X. Li proposed a respiration sensor based on a multimode fiber MZI and connected it to the plastic film in the oxygen mask [40]. By detecting the change in optical power caused by the macroscopic bending applied to the SMS part during each inhalation and exhalation process, the breathing state can be monitored. The sensor can distinguish different types of breathing conditions, including regular and irregular breathing states.
F.C. Favero et al. reported a respiration sensor based on a reflective photonic crystal fiber interferometer, which can be used to monitor human respiration regardless of the respiration frequency [41]. When the subject purposefully stops breathing within a few seconds, the interference pattern will shift. This system can be used to assess a person’s health or to assist in diagnosing the progress of sleep apnea syndrome. J. Mathew et al. developed a novel miniature optical breathing sensor based on an Agarose infiltrated photonic crystal fiber interferometer [42]. The sensor determines the respiration pattern in real-time by detecting the relative humidity change between inhalation and exhalation. It can also analyze the RR and respiration state during respiration.

4.3. Sleeping

In recent years, young people have become more and more stressed, and many of the elderly suffer from respiratory diseases. More and more people have begun to pay attention to health indicators during sleep, hoping to have more high-quality sleep.
Sleep problems are one of the most common medical problems today. Polysomnography (PSG), as the current standard for sleep analysis, is expensive, invasive and complicated. Therefore, it is important to find a reliable and unobtrusive method for long-term home use. Recently, methods based on BCG have shown potential in sleep analysis. S. Nurmi evaluated the usability and performance of BCG-based methods in qualitative and quantitative sleep analysis [43]. Using PSG as a reference, they analyzed the HR, HRV, respiratory rate, respiratory rate variability, respiratory depth and exercise of 20 subjects for sleep stage detection.
For sleep monitoring, the BCG system does not need to affix uncomfortable patches to the body, nor does it require a wired connection on the body; therefore, it can monitor the sleep state in real-time without affecting sleep. W. Lyu et al. conducted some sleep monitoring experiments using an MZI-based FOS [14]. Figure 8 show the sleep data for 7.5 h, the blue line is the ECG signal, and the red line is the BCG signal. The small image at the top of the figure shows the detailed information of ECG and BCG from 10,100 s to 10,150 s. This sensor can detect tiny body movements during sleep due to the high sensitivity of the optical fiber interferometer. Compared with the BCG signal, the ECG signal is very stable all night, and the weak body movement during sleep has almost no effect on the signal. In the BCG signal, the signal amplitude increases significantly during body movement. Researchers can easily analyze the sleep status using the BCG signal. S. Šprager et al. adopted frequency domain analysis to evaluate body movement due to the difference in the frequency of breathing, heartbeat and body movement [59]. M. Nishyama et al. measured breathing and body movement during sleep based on a hetero-core fiber [39]. The sensor contains a single-mode fiber with a 9 μm core and a hetero-core fiber with a 5 μm core. Their results show that sensors based on light interferometers can be used successfully for sleep monitoring.
Figure 9 show the HR calculated from the ECG signal and the BCG signal. During sleep, the HR fluctuates around 55 bpm. When the subject’s body has small movements, the HR will also increase rapidly. As the body calms down, the HR returns to approximately 55 bpm. The correlation between the HR calculated by the ECG signal and the HR calculated by the BCG signal is 0.9907, and the error between the two is less than 1 bpm, which shows that the HR monitoring system based on FOS can be a good substitute for the traditional ECG system for sleep monitoring.
Experiments by a large number of researchers have proved that the vital signs monitoring system based on FOS has shown an accuracy of HRV close to that of ECG equipment, and it can be used as a reliable device for HR analysis. Moreover, it is small, light and low in cost, providing satisfactory development in the field of intelligent health monitoring.

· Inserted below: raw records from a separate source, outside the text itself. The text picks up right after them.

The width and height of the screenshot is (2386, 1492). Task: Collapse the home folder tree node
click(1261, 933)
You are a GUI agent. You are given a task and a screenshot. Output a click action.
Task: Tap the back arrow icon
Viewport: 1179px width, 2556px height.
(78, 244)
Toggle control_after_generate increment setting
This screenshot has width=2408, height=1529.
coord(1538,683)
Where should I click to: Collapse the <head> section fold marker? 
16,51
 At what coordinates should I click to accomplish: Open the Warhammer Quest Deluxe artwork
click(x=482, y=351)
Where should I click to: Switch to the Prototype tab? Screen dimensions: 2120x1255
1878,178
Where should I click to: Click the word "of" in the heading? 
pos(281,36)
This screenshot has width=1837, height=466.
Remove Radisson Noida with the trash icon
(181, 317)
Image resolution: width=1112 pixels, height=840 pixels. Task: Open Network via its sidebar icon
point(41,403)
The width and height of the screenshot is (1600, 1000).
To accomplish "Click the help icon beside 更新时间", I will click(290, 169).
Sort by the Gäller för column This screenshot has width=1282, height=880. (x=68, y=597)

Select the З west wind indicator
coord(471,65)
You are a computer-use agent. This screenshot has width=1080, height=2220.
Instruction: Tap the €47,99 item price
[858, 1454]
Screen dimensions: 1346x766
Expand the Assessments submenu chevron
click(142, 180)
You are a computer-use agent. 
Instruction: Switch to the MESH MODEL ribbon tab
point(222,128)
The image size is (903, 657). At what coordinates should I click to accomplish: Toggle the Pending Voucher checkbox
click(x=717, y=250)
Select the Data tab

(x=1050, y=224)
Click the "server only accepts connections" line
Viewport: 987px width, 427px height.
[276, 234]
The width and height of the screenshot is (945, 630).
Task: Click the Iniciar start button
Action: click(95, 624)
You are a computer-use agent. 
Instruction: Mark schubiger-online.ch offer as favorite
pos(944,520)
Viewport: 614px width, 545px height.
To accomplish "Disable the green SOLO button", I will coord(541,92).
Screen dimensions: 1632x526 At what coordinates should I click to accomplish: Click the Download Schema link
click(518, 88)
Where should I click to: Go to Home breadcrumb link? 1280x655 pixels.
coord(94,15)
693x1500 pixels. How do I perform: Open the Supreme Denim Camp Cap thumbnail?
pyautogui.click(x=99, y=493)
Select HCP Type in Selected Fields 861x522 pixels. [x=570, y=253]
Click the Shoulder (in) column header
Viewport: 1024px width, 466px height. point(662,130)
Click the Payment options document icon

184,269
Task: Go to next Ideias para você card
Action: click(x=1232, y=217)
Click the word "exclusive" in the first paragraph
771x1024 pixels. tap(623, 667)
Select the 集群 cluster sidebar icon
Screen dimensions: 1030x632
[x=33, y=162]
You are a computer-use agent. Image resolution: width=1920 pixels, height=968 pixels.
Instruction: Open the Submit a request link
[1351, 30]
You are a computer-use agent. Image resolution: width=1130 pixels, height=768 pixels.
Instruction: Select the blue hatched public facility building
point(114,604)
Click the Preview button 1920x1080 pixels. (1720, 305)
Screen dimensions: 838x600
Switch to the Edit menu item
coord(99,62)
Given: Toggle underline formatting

4.4. Myocardial Contractility

The pre-ejection period (PEP) is one of the basic systolic intervals, and it is an important indicator for evaluating myocardial contractility. Many cardiovascular diseases (CVD) are related to this period, such as heart failure and myocardial infarction [67]. PEP is defined as the time interval between the Q wave of an ECG and the B wave of an impedance electrocardiogram (ICG) [68,69]. Due to the large inconvenience and high cost of measuring equipment, it is difficult for ICG to realize home use. Some studies have shown that the time interval between the J wave of BCG and the R wave of ECG (RJ interval) can be used to replace the traditional QB interval. The relationship between the two is as follows [70]:
R J = 1.05 · P E P + 138
W. Lyu et al. studied the RJ interval measurement of BCG based on an optical fiber MZI. In order to verify its feasibility, they first adjusted the myocardial contractility through VM, and obtained satisfactory experimental results [13]. Then they added DSE, paced respiration and performing three exercises [12]. Figure 10 show the PEP after four different exercises. In Figure 10a, the PEP suddenly decreases when the VM starts, which may be caused by deep breathing. During the whole VM period, the PEP remained stable, and after the strain was released, it dropped suddenly and then gradually recovered. The average value of PEP was 116.344 ms. In Figure 10b, the value of PEP fluctuated drastically during the recovery process of DSE, showing no obvious trend, with an average value of 93.9704 ms. The PEP also fluctuated sharply after running, and the overall trend gradually increased during the recovery process. The variation is shown in Figure 10c, and the average value is 63.9383 ms. Figure 10d show the PEP trend during the paced respiration, which fluctuates up and down with respiration. The trend is basically the same as that of HR during paced respiration, and the average value of PEP is 106.2365 ms.

4.5. Body Temperature

The normal range of body temperature is generally accepted between 36.1 °C and 37.2 °C. A body temperature over 38 °C most often means the person has a fever caused by an infection or illness. It can be measured by the tympanic route, axillary, rectally and orally. Fever can be caused by many diseases, including viral, bacterial and parasitic infections, such as flu, the common cold, meningitis, appendicitis, malaria and COVID-19. Cancer is one of the killers of human health today, and it brings a series of threats to people’s health and life [71]. At present, the treatment of cancer uses radiotherapy, chemotherapy and surgical resection as the main methods, which may cause irreparable damage to the patient’s body [72,73]. Hyperthermia is a treatment method that heats body tissues to a maximum of 45 °C destroying and killing cancer cells while causing almost no harm to normal tissues.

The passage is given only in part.